El video muestra cómo 11 ballenas, en su mayoría hembras, trabajaron juntas para apoyar el nacimiento, elevando a la cría recién nacida sobre la superficie para que pudiera respirar. Este comportamiento cooperativo es extremadamente raro en el reino animal, fuera de los primates.
Cooperación y apoyo social
El parto completo duró unos 30 minutos, y durante horas después las ballenas sostuvieron a la cría en la superficie hasta que pudo nadar sola.

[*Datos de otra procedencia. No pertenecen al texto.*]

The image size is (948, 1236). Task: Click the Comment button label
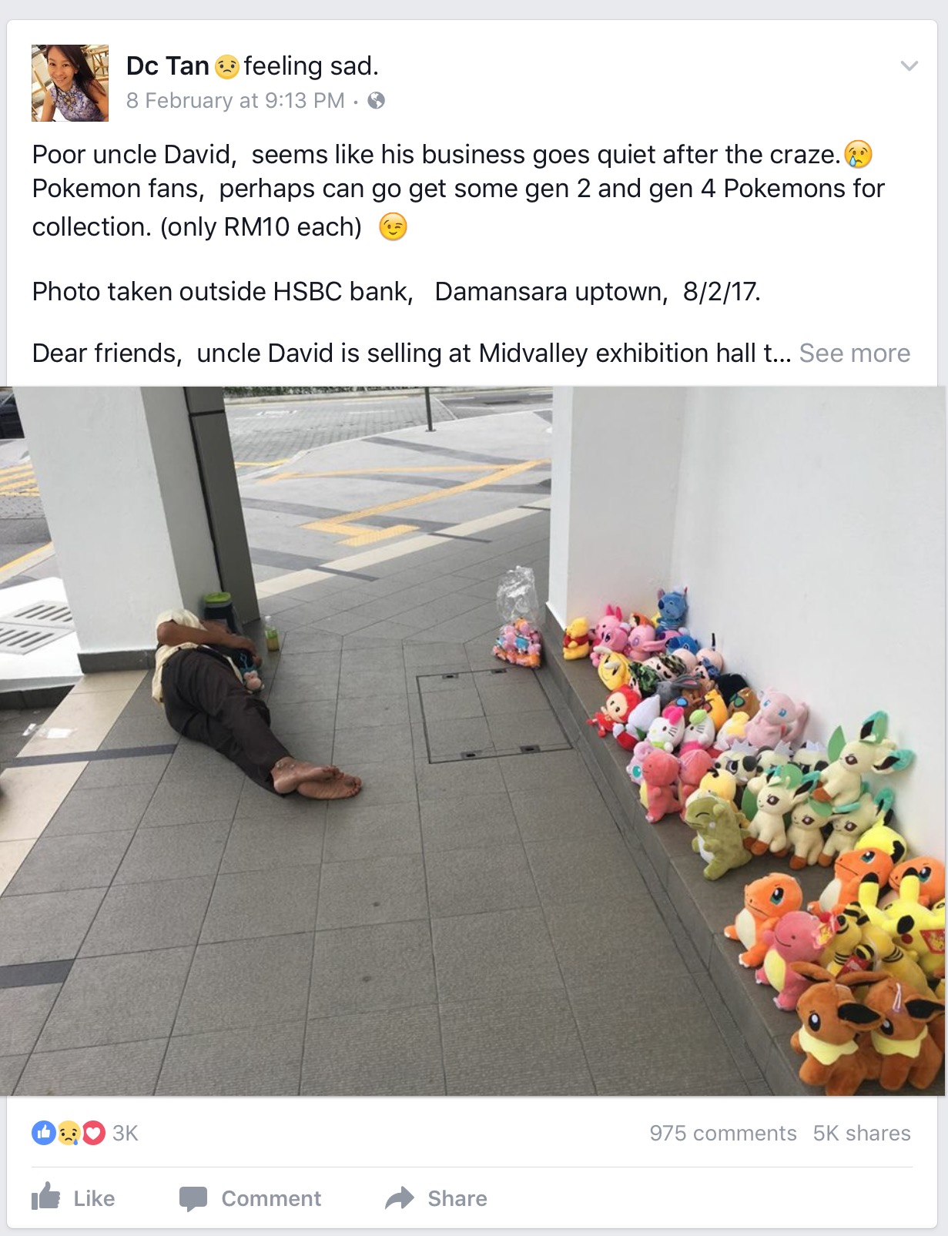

Lo más llamativo fue la participación de madres, hermanas e hijas, incluso de individuos no emparentados, lo que confirma la cohesión social de los cachalotes, sociedades matriarcales donde las hembras lideran y protegen al grupo.
Los investigadores observaron además que las ballenas emitían sonidos específicos durante el alumbramiento, como chasquidos más lentos y prolongados, posiblemente para sincronizar sus movimientos y facilitar la cooperación.
Un avance científico y tecnológico
El hallazgo fue publicado en marzo de 2026 en las revistas Scientific Reports y Science. Los científicos desarrollaron software para analizar las imágenes y sonidos, abriendo nuevas preguntas sobre cómo se forman estos grupos y cómo saben cuándo acudir a apoyar un parto.
Este registro se enmarca en el Proyecto CETI (Cetacean Translation Initiative), que busca descifrar la comunicación de los cachalotes mediante inteligencia artificial avanzada:
- Traducción interespecie: utiliza aprendizaje automático para analizar miles de horas de clics y encontrar patrones similares a alfabetos humanos.
- Innovación tecnológica: emplea dispositivos de escucha y robótica no invasiva para estudiar a las ballenas en su entorno natural.

Conservación y ecología
Los cetáceos son considerados indicadores biológicos del estado de salud de los océanos. Comprender sus necesidades y su lenguaje puede mejorar las estrategias de conservación marina.
El registro del parto revela un nivel de cooperación social extremo, donde las “tías” y hermanas ayudan a la cría a sobrevivir, reforzando la importancia de proteger estas sociedades complejas.
Perspectiva filosófica y cultural
El Proyecto CETI también desafía el antropocentrismo, demostrando que otras especies poseen sistemas de comunicación complejos y culturas propias. Este descubrimiento fomenta una empatía profunda hacia la vida marina, motivando a la sociedad a proteger los ecosistemas que compartimos.
La filmación del parto de un cachalote representa un hito científico y cultural: abre una ventana al mundo social de las ballenas, confirma la cooperación extrema en momentos críticos y refuerza la relevancia de proyectos como CETI para comprender y conservar la vida marina.